Toll-like receptors (TLRs) that are expressed in or on MSCs are versatile and are responsible to control MSC proliferation and migration, repair of damaged tissues, promotion of angiogenesis, and the regulation of the immune system. For example, activation of TLR4 generally promotes upregulation of pro-inflammatory cytokines (MSC1 phenotype), whereas TLR3 stimulation promotes expression of anti-inflammatory molecules (MSC2).
Optogenetics is an innovative technique that combines genetic and optical methods for optical control of cells and thus has enriched the target and assay portfolio with a myriad of new approaches.

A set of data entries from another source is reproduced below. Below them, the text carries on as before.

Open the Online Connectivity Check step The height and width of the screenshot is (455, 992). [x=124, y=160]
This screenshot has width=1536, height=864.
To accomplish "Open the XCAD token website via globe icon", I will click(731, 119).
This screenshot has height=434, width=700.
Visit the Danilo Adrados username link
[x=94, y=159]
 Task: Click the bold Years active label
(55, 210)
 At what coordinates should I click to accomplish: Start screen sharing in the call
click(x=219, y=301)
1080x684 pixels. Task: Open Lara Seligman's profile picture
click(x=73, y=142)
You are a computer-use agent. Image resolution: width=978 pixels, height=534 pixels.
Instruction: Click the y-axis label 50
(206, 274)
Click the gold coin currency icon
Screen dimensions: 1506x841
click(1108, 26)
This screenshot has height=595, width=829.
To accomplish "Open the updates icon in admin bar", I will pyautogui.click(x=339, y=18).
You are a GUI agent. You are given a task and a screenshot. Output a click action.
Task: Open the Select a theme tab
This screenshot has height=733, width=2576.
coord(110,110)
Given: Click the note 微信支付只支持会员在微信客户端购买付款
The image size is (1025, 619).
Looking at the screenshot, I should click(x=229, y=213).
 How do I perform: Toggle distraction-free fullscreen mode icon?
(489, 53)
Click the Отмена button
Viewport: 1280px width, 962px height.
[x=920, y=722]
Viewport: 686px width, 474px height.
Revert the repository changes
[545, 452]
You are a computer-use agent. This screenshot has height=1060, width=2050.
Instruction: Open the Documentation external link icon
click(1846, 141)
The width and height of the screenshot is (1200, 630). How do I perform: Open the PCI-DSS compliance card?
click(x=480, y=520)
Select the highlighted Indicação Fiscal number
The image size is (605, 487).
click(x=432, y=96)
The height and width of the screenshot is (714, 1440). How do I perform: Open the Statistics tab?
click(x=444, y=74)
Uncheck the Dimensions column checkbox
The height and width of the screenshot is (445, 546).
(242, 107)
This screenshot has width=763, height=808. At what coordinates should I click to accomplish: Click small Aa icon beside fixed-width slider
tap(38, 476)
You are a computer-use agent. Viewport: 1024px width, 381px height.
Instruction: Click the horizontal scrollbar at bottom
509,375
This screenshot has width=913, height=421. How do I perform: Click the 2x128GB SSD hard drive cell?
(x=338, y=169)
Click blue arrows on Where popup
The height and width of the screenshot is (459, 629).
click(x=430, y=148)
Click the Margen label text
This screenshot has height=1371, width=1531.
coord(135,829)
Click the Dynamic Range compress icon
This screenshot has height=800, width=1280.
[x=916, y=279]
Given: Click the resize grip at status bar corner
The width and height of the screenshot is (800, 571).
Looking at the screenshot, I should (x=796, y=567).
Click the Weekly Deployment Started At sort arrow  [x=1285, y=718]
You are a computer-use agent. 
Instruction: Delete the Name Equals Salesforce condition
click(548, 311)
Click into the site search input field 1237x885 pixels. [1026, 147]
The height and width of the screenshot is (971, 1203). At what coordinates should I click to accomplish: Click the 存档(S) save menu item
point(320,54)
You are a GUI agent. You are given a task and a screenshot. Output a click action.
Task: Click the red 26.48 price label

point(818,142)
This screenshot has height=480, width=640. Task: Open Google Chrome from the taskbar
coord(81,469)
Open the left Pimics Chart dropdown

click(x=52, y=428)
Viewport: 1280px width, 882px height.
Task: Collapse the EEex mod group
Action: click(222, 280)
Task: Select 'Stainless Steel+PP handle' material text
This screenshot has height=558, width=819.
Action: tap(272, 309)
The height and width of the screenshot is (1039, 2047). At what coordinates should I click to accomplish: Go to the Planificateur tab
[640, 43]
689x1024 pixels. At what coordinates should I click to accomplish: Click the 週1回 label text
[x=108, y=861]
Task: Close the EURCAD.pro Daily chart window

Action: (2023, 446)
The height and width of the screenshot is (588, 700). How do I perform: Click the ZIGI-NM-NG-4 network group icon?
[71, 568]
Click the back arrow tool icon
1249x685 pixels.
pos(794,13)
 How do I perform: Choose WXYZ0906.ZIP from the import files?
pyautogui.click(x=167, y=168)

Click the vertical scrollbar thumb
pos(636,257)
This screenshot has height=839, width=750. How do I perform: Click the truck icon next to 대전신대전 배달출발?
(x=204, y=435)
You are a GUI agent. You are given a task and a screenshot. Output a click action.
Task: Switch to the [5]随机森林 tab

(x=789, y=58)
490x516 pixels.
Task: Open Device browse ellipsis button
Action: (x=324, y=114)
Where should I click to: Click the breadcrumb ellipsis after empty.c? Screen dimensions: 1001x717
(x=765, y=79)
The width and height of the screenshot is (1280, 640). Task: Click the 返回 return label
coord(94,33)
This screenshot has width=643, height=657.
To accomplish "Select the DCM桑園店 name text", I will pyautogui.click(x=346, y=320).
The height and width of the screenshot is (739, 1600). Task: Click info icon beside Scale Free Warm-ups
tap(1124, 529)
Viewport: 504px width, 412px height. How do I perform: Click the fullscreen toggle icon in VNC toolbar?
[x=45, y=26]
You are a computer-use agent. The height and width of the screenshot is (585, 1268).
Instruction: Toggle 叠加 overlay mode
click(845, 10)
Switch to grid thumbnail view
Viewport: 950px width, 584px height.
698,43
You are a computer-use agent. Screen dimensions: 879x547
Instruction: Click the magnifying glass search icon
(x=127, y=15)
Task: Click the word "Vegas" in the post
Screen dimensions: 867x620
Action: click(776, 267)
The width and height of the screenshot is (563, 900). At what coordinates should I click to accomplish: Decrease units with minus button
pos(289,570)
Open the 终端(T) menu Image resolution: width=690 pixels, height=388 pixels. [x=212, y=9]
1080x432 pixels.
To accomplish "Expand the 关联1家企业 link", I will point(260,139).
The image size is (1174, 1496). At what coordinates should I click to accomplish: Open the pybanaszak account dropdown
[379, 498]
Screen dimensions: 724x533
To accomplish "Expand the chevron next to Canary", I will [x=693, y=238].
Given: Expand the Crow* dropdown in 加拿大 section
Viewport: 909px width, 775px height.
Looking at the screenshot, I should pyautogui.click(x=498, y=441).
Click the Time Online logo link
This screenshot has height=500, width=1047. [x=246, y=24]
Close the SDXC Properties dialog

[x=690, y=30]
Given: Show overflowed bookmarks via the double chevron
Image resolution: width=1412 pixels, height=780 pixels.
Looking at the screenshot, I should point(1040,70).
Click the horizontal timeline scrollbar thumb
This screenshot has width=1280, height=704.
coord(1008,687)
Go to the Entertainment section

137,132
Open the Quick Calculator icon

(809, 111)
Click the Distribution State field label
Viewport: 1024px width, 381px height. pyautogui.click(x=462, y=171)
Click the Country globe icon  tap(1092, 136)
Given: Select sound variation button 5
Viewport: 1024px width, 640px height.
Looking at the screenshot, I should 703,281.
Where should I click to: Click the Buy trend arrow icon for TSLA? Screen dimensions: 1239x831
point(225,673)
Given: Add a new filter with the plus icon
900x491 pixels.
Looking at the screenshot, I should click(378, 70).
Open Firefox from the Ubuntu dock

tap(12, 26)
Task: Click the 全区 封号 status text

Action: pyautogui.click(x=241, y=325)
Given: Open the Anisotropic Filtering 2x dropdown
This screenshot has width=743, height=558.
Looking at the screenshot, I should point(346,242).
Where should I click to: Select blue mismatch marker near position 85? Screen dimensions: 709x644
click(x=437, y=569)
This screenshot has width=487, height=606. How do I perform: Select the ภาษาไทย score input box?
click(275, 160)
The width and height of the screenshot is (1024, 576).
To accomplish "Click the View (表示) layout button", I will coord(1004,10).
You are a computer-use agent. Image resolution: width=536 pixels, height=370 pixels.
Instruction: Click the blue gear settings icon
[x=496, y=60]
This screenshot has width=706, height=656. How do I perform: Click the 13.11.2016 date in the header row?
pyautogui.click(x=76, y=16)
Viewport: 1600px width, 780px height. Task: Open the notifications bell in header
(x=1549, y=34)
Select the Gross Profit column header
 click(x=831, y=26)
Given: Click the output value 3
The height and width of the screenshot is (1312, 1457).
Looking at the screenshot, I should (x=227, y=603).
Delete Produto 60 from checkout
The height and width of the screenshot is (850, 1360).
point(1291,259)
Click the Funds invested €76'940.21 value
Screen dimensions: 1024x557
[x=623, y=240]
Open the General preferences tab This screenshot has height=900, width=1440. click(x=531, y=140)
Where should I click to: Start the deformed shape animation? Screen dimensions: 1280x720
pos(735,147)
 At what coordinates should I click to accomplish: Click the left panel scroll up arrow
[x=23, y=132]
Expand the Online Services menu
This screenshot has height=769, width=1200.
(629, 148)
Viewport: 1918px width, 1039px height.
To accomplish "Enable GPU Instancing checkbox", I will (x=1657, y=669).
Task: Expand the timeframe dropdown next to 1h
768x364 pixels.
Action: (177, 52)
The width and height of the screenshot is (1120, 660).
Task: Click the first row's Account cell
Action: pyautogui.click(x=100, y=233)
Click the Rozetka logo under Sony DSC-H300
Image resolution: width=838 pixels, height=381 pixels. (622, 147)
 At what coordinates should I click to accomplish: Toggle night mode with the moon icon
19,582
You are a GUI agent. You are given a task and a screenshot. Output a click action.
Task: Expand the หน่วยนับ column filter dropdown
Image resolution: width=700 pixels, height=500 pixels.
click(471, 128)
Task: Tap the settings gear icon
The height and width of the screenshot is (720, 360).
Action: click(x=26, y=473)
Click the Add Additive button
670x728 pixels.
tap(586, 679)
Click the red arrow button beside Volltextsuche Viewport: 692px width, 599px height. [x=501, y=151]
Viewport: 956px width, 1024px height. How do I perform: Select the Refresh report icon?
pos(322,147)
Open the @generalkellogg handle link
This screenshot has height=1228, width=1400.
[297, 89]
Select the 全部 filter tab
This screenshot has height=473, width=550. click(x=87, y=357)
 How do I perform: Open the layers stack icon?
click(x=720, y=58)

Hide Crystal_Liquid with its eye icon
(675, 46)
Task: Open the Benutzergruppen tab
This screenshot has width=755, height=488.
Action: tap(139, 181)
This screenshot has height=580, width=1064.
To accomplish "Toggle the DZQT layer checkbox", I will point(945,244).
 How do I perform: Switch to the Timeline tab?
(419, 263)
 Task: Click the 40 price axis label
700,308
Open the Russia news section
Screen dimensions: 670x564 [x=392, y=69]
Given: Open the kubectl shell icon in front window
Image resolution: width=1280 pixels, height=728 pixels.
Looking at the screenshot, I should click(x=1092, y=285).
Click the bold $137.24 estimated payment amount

In optogenetics, light-sensitive protein domains of photoreceptors are integrated into effector proteins to direct them with light stimuli. Consequently, light induction allows activation, inactivation, localization, or stabilization / destabilization of signaling pathways, depending on the protein type and setup.

In this project, we plan to engineer new highly standardized MSC cell lines using optogenetic manipulation, in which the specific signaling pathways of TLR3 and TLR4 can be switched on and off by light. TLR activation and real-time detection of the signaling pathways will be identified by using stable integrated reporter systems. The light-inducible cell lines will be characterized and subsequently validated under as physiologic conditions to develop more relevant in vitro models. For this, the cell lines will be cultivated under physiologic oxygen concentrations (hypoxia) and in a 3D hydrogel, which closely mimics in vivo conditions, and tested for their multipotency (stem cell character) and for the potential to induce both the pro-inflammatory (MSC1; TLR4 activation) and anti-inflammatory (MSC2; TLR3 activation) phenotype. These two biological phenotypes are accurately characterized by multiplex ELISA, gene expression and quantitative proteome analysis and compared to the non-stimulated cell or primary cell phenotype. After the 3D models are established and thoroughly characterized, both the cultivation of the complex models under physiologically relevant conditions and the light induction and analysis will be automated using the Oli-UP cell culture system. This is intended to bridge the gap between manual handling and automated cell cultivation.

This project will strengthen not only the cooperation of all partners involved here but will also promote close cooperation with other institutes and biotech companies in the field of regenerative medicine.